I told her no, I wouldn't need directions; I'd lived in the area before. I smiled at her again before taking my leave, and I could feel her thoughtful gaze on my back as I walked down the hall to the elevator.
I've always had a great smile. Still do. Comes in handy in my way of life. I know I've aged well, probably better than I deserve, looking "distinguished" in my "old-fashioned" three-piece suits. All part of the con. I've always been a fraud.
He didn't look happy to see me when I entered the room.
I flashed him a big smile anyway, hoping to switch our roles around for once: normally he cheered me up. I carried a big bouquet of a colorful variety of flowers, something I'd hurriedly picked up pre-made at the gift shop in the hospital lobby downstairs. "Hey, Murdock," I said, setting the flowers down on the compact dresser next to his bed. There was nothing else on it and nowhere else in the room to put the flowers. "Long time no see."
"What're you doing here Face?" he grumbled, picking nervously at the blanket that covered him. For a moment I was transported back years ago, to when Hannibal and BA and I were still on the run and Murdock was still in the VA hospital and he'd done something he wasn't proud of. He didn't want to get caught out.
He didn't want me to know he was sick.
"Well, I dropped by to see you, but you weren't at your apartment," I explained cheerily, playing with the flowers, rearranging them, smelling them, fingering the silkiness of their petals, giving myself something to do. I couldn't look him in the eye. We were both tense; I felt awful, not knowing what to say to him. I'd known him for so long; we'd been through so much together, and all I wanted to do was get the hell out of that hospital room and onto the first plane out of the city. "Your neighbor--she's quite a looker, isn't she?--told me where you were."
"You shouldn't have come Faceman," Murdock muttered, still sounding grumpy, his voice old and scratchy and tired.
"Murdock," I admonished him, finally stepping away from the flowers and looking at him properly, "you know I couldn't do that. I had to at least see how you were doing."
Not well, by the look of it.
He changed the subject. "Why're you here anyway? Where've you been the past few years?"
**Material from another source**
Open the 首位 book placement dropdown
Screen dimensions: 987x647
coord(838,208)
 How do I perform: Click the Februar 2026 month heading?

I shrugged uneasily, prowling around his private room, looking at the monitors, opening the closet and bathroom doors, staring out the window that just looked onto another dreary city street and more dreary city buildings. I was unable to look at my friend again. "I've been...traveling," I answered at last. "Around the States, Europe mainly. I was in the area when I realized I'd completely lost touch with you, so..." I trailed off, not mentioning that "in the area" was actually a two-hour plane ride that had disrupted some plans I'd made and frustrated some people I was supposed to meet. The thought of Murdock had been preying on my mind the past few months, the way I'd abruptly left at BA's funeral, not even bothering to talk to the pilot and, to all intents and purposes, immediately disappearing on him...again. Just like at Hannibal's funeral, BA's angry gaze that time watching me flee. Murdock hadn't even bothered to meet my eye then. But lately I'd been thinking about him, worrying about him.
Maybe I'd known.
"How've you been Murdock?" I asked, staring out the window and not at him, my attention caught by a young man walking a dog. I watched them wander down the street.
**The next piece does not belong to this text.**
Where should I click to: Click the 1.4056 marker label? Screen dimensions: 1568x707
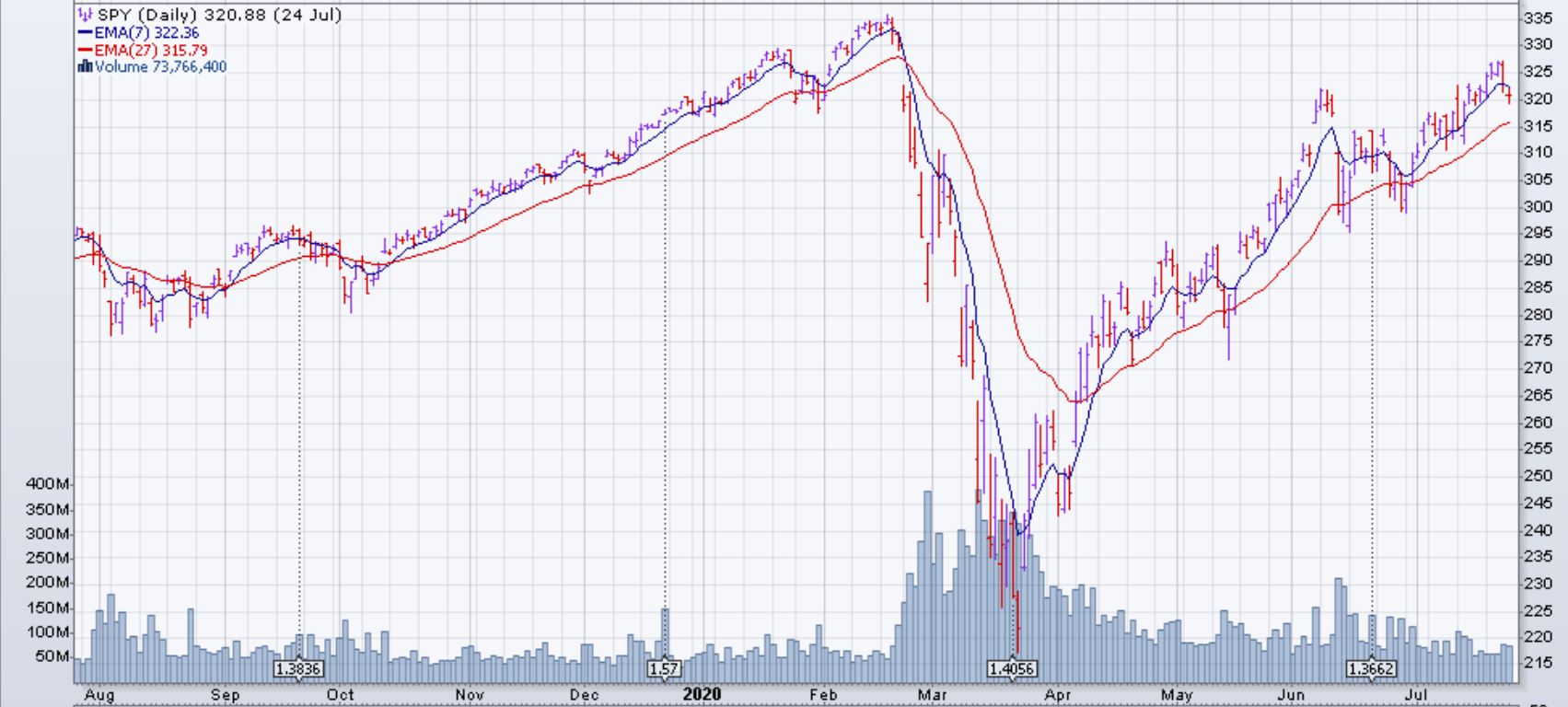click(x=1011, y=669)
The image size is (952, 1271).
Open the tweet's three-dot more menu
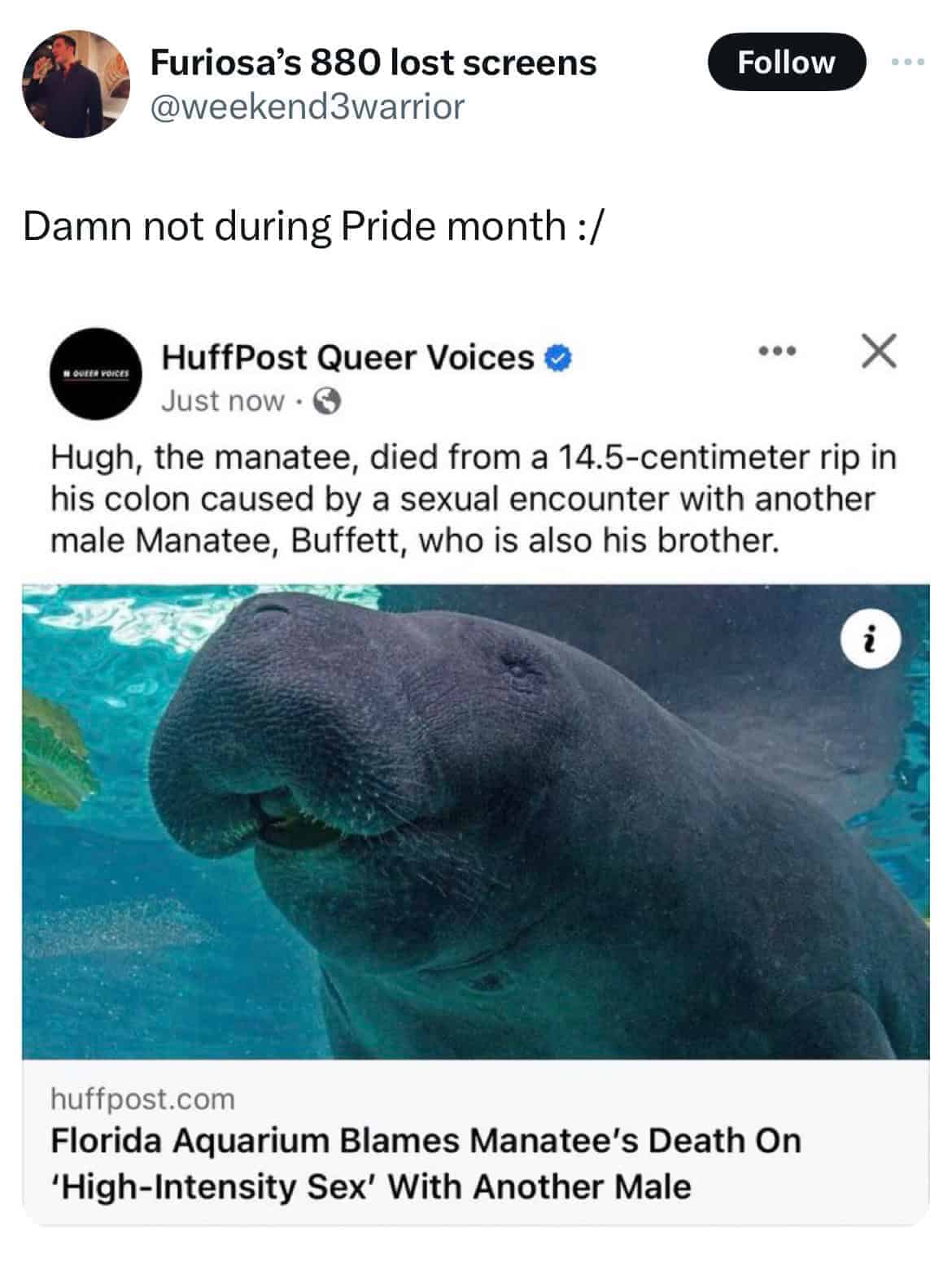pos(907,63)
"Okay I guess. Until now...Billy died a few weeks ago."
I winced at my ghostly reflection in the window, fairly sure he wouldn't be able to see the expression on my face. I'd managed not to externally wince earlier, when Murdock called me by my old nickname, the first time I'd been called that in years. Last time was, of course, at BA's funeral. The last time before that was at Hannibal's. Nobody I met these days knew about my old nickname.
Billy. Even I had never been exactly sure how sane (or insane) Howling Mad Murdock was. He spent so much time being deliberately manic, deliberately off-the-wall and in such a comical (if sometimes embarrassing and nerve-wracking) way, that sometimes his intelligence and perception were utterly astonishing. And in those rare moments of lucidity, you were sure his insanity was as much of a con as anything I've ever pulled off in my varied and long career.
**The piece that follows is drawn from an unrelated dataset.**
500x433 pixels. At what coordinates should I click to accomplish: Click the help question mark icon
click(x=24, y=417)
But then there were the moments when even I was afraid because Murdock wasn't playing with a full deck. Not afraid for my life, just uneasy being around a person who wasn't using the same rules I was. (Even I use some of the same basic rules as the rest of the world.) Afraid...I could end up like him. After all, I'd seen much the same things as he had. What real difference was there between us?
"Billy huh?" I said at last, forcefully shaking myself out of my morbid reverie. "I'm sorry, Murdock. He must have been a very old dog."
"No no," the captain replied, sounding surprised. "My cat." I turned finally to face him in surprise, and he grinned at me shyly, sharing the joke--or the irony--with me. "Yeah, I know what you're thinking Facey. No, I had this cat for only a couple years--it was already pretty old when I found it on the street and took it in."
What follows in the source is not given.